Stated goal: Rewrite the records from the line containing "The image size" through the line containing "tap(198, 5)", swapping "Filter menu" for "Settings menu" and keeping everything else the same. Give only those lines, without the pictures.

Extracted entries:
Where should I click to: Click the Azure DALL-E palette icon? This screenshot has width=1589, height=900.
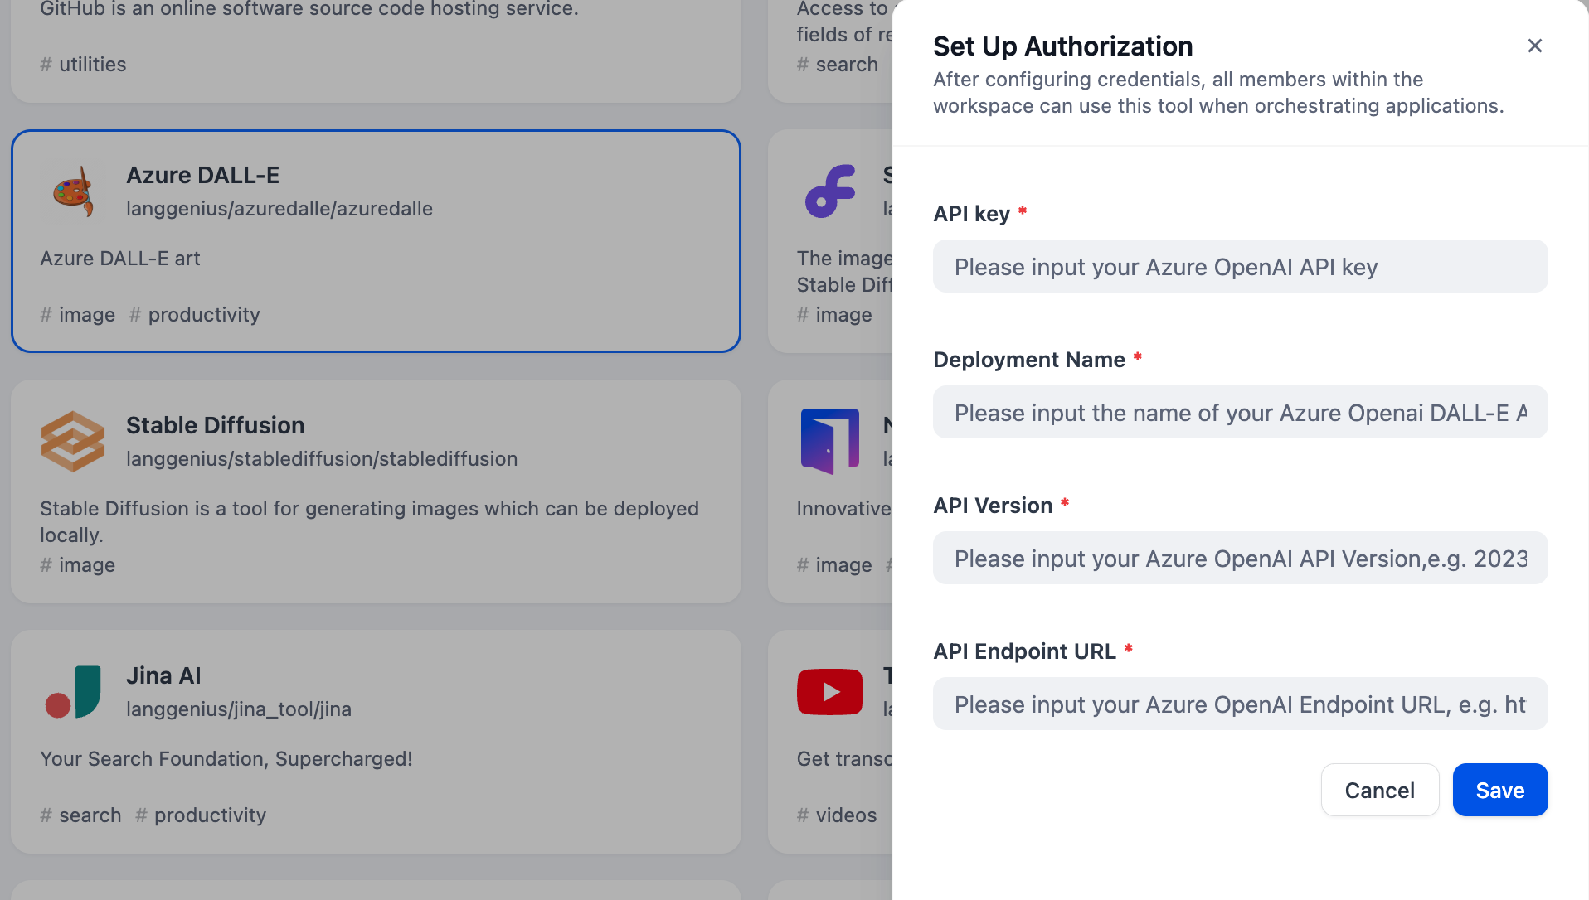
...
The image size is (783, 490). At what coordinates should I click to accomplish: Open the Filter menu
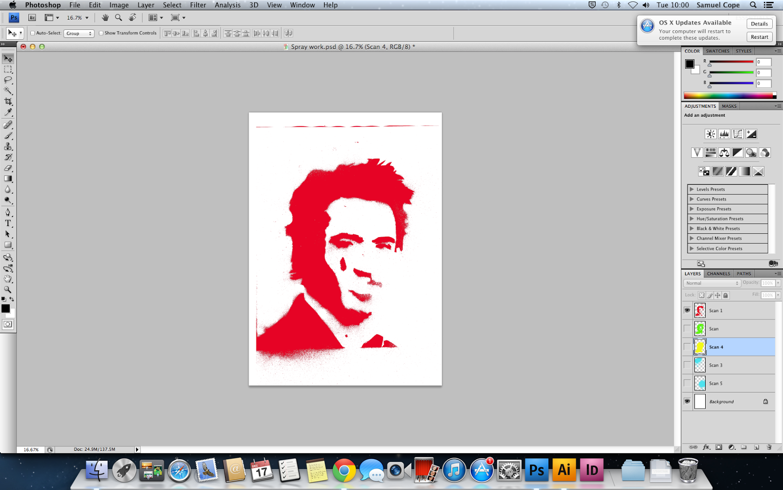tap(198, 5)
* * *
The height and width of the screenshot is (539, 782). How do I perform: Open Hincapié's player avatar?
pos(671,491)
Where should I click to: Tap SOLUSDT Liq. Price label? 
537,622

Response to the task:
The image size is (783, 490). At what coordinates should I click to accomplish: Open the Settings menu
tap(198, 5)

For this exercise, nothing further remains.